With its rich history, vibrant culture, and captivating beaches, Cuba has long intrigued American travelers. While U.S. travel restrictions to Cuba have evolved, the “Support for the Cuban People” category remains a compelling avenue for Americans seeking an immersive and purposeful experience on the island.
Under this general license, American travelers have the opportunity to embark on a transformative journey that goes beyond typical tourist activities. By engaging in a range of meaningful interactions and activities that support civil society, promote independence, and foster connections with the Cuban people, visitors can contribute to the island’s social, economic, and cultural development.
This article will explore the intricacies of traveling to Cuba under the “Support for the Cuban People” license.

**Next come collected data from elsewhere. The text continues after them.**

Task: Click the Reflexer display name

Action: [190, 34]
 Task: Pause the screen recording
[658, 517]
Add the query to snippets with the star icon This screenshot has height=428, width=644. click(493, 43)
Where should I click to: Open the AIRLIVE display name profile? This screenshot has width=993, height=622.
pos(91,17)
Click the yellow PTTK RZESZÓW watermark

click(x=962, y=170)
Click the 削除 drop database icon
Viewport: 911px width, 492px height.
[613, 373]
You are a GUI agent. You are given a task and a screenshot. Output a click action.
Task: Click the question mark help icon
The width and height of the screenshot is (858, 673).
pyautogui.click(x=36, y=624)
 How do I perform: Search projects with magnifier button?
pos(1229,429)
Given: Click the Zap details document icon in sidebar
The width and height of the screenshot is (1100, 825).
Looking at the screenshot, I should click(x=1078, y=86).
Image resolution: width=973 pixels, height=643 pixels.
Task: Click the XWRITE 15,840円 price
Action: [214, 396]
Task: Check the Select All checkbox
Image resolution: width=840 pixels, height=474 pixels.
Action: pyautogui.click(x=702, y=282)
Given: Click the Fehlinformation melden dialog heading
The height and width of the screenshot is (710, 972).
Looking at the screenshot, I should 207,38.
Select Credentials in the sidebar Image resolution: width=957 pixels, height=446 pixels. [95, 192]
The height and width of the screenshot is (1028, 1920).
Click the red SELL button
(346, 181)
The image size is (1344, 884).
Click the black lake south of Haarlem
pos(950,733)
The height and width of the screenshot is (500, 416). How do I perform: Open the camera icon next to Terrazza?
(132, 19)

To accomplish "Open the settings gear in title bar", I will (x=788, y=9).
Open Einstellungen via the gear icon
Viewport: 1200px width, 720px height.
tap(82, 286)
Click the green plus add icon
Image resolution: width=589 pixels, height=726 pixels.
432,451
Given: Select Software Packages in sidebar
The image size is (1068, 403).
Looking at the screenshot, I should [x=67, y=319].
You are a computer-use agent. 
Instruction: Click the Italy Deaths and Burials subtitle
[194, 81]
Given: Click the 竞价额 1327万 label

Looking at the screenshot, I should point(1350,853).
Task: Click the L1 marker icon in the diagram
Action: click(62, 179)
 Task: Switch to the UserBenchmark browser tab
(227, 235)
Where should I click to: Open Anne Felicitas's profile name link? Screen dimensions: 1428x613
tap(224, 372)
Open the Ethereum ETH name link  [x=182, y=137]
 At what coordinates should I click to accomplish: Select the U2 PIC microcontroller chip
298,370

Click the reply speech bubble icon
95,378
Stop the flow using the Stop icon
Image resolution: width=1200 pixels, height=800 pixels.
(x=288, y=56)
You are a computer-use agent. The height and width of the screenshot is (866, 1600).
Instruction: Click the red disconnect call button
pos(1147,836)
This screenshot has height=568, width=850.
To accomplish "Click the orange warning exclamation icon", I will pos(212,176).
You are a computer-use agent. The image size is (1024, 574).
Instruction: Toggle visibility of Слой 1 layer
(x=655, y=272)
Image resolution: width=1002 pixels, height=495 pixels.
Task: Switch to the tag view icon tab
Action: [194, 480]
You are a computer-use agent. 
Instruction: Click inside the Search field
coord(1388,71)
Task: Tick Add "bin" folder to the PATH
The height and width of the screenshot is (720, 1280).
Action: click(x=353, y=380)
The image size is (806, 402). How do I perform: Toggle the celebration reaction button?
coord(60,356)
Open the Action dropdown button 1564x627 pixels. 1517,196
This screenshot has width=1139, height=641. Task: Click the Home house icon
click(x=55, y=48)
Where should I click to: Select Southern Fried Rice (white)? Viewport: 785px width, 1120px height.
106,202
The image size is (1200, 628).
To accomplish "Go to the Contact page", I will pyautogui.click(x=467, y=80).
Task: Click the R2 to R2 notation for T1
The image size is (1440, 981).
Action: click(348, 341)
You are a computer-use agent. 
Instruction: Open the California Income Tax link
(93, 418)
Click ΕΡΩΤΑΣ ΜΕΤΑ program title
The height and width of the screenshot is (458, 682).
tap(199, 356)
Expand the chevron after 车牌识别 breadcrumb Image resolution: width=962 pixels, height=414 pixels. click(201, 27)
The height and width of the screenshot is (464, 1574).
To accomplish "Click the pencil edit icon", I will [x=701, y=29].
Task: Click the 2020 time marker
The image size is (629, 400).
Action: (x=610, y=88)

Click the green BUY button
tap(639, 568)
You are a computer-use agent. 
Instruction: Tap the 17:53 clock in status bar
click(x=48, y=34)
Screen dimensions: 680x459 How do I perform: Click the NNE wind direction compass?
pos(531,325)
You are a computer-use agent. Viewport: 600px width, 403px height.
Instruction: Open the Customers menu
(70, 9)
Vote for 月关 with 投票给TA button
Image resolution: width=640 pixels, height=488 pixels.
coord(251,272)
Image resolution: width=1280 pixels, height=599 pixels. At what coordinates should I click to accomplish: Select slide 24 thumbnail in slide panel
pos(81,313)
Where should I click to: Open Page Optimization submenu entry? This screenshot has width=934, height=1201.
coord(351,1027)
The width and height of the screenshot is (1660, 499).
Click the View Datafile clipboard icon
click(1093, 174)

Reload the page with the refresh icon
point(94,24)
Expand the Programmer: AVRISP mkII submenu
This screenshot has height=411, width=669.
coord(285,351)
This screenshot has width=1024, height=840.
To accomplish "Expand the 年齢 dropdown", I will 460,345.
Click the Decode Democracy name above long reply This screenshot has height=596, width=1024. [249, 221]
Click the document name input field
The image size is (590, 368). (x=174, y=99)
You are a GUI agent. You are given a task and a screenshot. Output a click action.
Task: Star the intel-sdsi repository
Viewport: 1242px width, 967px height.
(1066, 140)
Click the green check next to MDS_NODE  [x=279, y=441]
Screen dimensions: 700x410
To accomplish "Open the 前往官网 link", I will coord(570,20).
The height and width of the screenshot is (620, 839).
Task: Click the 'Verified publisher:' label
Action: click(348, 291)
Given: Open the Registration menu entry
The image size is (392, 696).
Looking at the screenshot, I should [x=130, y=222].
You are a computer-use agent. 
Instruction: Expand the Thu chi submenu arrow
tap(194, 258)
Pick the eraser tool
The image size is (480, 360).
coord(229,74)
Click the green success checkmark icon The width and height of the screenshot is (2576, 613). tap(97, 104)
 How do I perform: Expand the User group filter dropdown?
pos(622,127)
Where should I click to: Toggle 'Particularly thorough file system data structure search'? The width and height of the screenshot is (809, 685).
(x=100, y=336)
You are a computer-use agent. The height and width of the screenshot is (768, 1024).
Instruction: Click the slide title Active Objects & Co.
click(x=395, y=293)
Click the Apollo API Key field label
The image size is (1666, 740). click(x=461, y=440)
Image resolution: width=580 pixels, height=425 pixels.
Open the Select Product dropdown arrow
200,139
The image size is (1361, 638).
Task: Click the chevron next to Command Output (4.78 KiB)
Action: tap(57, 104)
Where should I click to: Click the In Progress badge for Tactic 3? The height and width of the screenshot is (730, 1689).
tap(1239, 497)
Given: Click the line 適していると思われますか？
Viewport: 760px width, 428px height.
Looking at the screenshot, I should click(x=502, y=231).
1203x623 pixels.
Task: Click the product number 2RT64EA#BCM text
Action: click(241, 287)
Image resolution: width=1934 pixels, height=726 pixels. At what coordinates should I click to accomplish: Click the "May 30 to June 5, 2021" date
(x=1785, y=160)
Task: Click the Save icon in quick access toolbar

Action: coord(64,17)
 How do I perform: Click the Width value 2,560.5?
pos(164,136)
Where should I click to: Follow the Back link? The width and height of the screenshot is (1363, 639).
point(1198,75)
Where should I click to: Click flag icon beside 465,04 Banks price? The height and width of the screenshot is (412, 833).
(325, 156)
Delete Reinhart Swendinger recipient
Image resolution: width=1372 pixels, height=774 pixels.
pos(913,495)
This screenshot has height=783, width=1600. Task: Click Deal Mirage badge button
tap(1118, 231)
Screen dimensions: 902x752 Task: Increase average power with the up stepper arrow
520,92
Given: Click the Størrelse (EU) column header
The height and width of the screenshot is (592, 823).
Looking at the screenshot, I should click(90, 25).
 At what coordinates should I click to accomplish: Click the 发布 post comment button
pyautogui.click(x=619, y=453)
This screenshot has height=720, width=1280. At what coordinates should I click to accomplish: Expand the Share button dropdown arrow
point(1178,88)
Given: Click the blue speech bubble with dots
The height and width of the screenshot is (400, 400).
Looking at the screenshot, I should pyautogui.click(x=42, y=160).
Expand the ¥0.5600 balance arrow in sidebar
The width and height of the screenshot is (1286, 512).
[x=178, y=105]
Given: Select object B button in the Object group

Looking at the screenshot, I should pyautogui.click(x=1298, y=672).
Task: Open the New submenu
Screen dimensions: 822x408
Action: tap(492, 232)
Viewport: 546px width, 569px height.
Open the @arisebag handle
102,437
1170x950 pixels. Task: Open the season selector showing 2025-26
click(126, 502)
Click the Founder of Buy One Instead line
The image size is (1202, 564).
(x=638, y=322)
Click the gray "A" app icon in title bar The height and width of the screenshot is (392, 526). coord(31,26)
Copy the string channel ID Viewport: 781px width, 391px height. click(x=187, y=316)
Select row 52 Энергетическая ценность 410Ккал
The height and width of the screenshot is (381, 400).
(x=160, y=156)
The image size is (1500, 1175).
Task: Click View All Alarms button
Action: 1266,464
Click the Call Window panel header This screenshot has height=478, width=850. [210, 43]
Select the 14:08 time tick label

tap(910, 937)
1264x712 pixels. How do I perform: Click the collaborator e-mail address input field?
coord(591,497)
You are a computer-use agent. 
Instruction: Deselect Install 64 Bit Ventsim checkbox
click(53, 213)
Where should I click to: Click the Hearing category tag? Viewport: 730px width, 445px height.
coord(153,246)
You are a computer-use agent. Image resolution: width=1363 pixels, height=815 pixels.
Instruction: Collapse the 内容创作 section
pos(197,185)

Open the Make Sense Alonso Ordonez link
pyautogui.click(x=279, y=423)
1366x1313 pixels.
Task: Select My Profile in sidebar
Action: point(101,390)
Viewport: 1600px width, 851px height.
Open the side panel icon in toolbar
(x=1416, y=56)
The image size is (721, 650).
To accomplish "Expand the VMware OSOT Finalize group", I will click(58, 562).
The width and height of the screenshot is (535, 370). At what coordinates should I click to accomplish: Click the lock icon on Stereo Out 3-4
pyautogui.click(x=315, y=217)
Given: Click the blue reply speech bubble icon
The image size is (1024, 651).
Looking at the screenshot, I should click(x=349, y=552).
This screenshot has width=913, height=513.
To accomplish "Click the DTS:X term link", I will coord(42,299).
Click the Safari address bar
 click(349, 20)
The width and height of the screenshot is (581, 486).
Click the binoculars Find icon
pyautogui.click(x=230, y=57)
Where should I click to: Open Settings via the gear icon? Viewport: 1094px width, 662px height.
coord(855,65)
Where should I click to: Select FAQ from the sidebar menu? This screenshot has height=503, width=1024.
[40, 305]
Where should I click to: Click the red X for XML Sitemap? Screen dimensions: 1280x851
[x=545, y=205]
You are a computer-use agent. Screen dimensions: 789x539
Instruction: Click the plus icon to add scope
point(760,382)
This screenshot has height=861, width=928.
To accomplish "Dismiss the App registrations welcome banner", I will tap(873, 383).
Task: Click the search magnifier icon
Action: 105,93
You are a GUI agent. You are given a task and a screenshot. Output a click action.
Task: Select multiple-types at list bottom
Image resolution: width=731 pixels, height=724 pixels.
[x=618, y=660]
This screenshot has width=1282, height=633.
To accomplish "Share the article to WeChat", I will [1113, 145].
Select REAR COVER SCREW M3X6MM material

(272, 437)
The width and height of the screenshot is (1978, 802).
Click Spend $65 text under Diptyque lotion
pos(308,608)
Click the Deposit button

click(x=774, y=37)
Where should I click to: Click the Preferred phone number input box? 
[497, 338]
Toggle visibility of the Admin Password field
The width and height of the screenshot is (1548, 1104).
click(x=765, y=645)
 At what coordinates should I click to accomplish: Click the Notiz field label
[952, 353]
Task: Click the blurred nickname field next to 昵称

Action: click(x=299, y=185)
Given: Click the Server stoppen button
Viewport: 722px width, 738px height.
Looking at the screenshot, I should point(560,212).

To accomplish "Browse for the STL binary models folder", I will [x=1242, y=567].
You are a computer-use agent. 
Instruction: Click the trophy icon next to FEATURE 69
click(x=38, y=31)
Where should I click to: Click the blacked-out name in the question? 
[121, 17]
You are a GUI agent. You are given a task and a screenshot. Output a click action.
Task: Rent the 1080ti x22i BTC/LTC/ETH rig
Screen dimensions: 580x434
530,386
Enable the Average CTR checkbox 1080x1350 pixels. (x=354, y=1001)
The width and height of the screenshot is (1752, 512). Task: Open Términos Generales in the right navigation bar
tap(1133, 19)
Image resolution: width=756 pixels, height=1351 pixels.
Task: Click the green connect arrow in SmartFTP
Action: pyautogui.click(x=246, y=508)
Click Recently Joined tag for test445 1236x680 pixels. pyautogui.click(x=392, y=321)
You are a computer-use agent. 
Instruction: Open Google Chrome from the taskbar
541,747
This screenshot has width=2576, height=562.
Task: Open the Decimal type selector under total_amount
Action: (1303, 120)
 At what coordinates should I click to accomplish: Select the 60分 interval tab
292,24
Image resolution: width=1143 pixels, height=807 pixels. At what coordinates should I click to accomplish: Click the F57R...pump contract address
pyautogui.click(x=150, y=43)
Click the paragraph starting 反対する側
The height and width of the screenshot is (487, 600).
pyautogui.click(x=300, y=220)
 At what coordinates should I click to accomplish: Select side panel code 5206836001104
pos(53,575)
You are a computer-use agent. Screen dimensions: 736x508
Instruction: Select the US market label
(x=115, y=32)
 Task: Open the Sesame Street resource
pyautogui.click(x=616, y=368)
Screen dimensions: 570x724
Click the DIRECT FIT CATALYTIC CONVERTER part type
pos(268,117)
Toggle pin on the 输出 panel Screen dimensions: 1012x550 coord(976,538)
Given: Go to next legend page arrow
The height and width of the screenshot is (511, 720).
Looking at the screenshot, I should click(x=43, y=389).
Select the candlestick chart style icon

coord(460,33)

We will delve into the specific requirements, provide concrete examples of qualifying and disqualifying activities, and offer other Cuba travel tips to align with what the license allows.
- The 12 General Licenses to Travel to Cuba
- The Support for the Cuban People License
- Activities that Qualify for the Support for the Cuban People License
- What is a Full-Time Schedule According to OFAC?
- Activities That Can Disqualify Your Trip for the Support for the Cuban People License
- Why is Support for the Cuban People the Most Popular License for US Travelers
- Do You Need to Keep Records of Your Trip to Cuba?
- Do You Need a Sponsoring Organization Under the Support for the Cuban People License?
- Steps to Travel to Cuba Using the Support for the Cuban People License
The 12 General Licenses to Travel to Cuba
Before getting into the details of the Support for the Cuban People license, let’s talk about context.
According to the regulation 31 CFR § 515.560(a) by the U.S. Department of the Treasury’s Office of Foreign Assets Control (OFAC), all US travelers to Cuba require either a General or Specific License.
A General License grants automatic authorization to participate in specific activities under defined terms and conditions. These licenses are self-executing, meaning individuals are not required to seek approval from OFAC to engage in the authorized activities.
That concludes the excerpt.